[Screenshot grounding data]
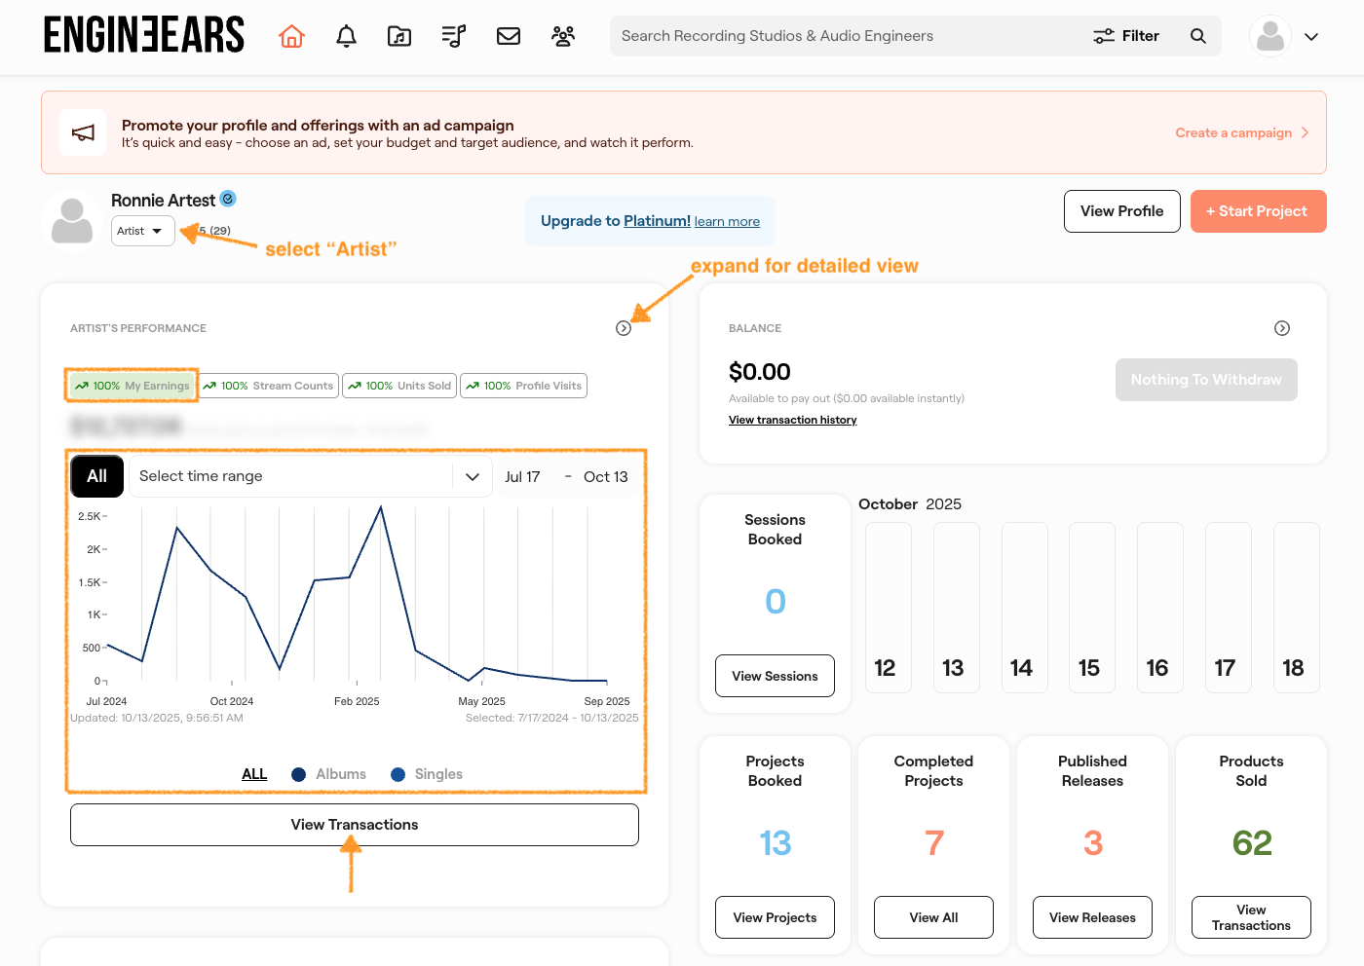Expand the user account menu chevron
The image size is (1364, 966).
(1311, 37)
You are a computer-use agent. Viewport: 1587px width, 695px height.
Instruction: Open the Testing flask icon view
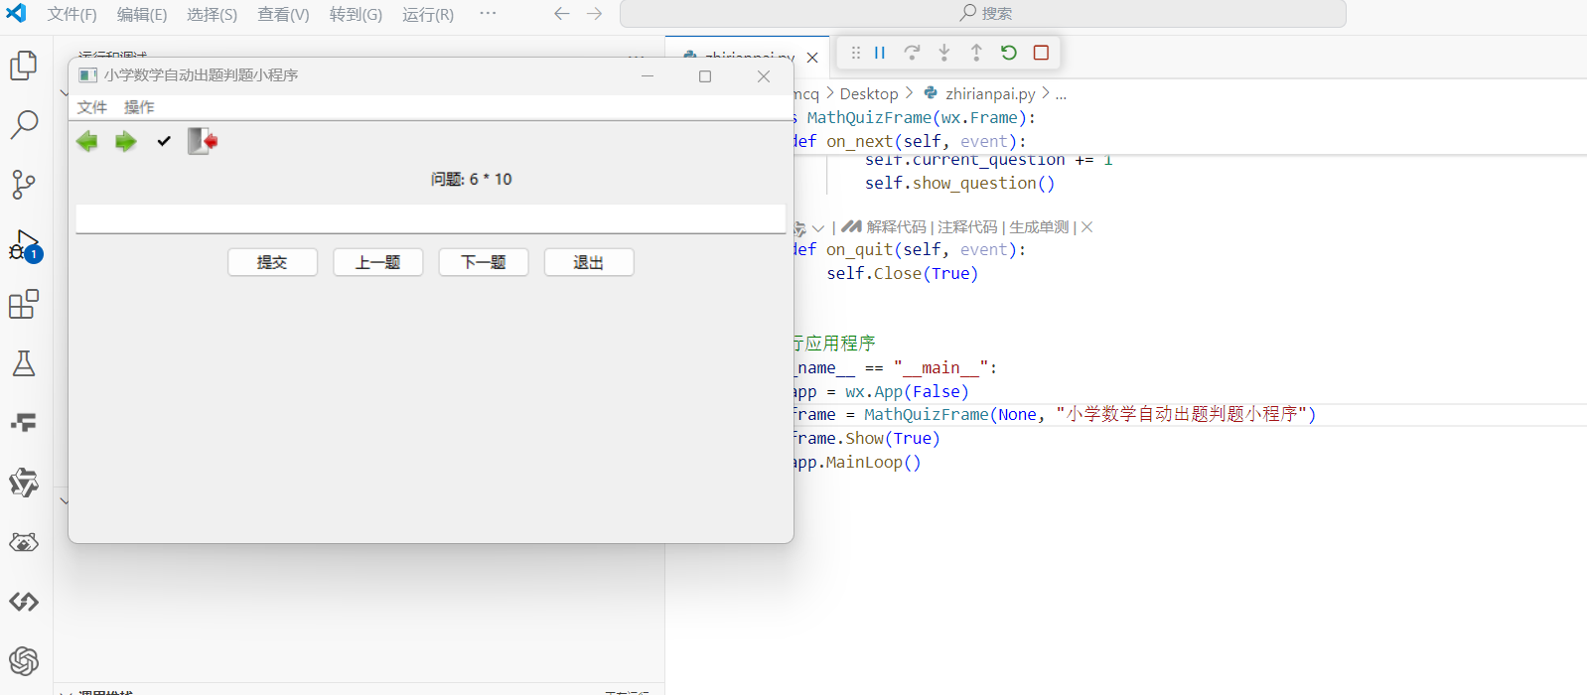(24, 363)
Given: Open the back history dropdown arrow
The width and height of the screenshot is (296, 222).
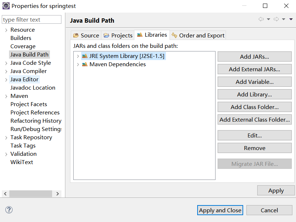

--- Work instructions ---
The answer must be every line from the records above that contains the word "height", copied in full.

--- Solution below ---
You are a computer-use agent. Viewport: 1587px width, 695px height.
The width and height of the screenshot is (296, 222).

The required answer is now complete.